O PCP acusou o ministro da Saúde, Paulo Macedo, de agir como uma espécie de ministro das Finanças e denunciou a existência de cortes cegos na Saúde.
«Tínhamos marcado uma interpelação com o ministro da Saúde, mas ouvindo o seu discurso parece que nos saiu o ministro das Finanças», afirmou o líder parlamentar comunista.
No Parlamento, Bernardino Soares perguntou ainda se «despedir 50 enfermeiros nos centros de saúde de Lisboa nas últimas semanas é eliminar o acessório ou reformar o redundante».
«Quando no Hospital de Torres Vedras, que já diminuiu despesa do ano passado para este ano, se propõe para uma despesa prevista de 43 milhões um orçamento de 30 milhões estamos a eliminar o redundante ou a reformar o acessório?», questionou.

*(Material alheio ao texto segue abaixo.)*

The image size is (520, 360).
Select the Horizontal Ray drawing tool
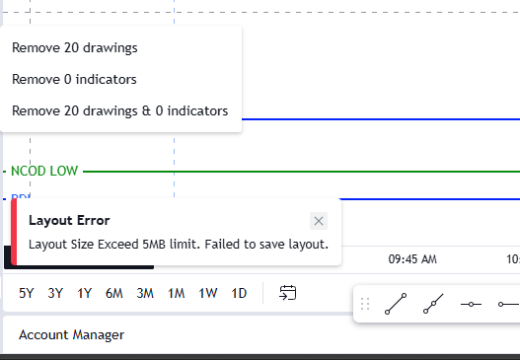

Por seu lado, o titular da pasta da Saúde retomou a ideia de que é possível fazer mais com menos recursos, insistindo na necessidade de garantir a sustentabilidade do SNS.
«O objectivo primordial do Ministério da Saúde para a presente legislatura consiste em garantir a sustentabilidade do SNS, assegurando a qualidade e o acesso efectivo das pessoas aos cuidados de saúde o que, gostaria de dizer mais uma vez, não está assegurado», acrescentou Paulo Macedo.
Para o ministro da Saúde, esta sustentabilidade não está assegurada por causa da «situação em que está o SNS, ao valor das suas dívidas, às relações com os fornecedores e, sobretudo, a situação de captura do SNS perante os seus interlocutores».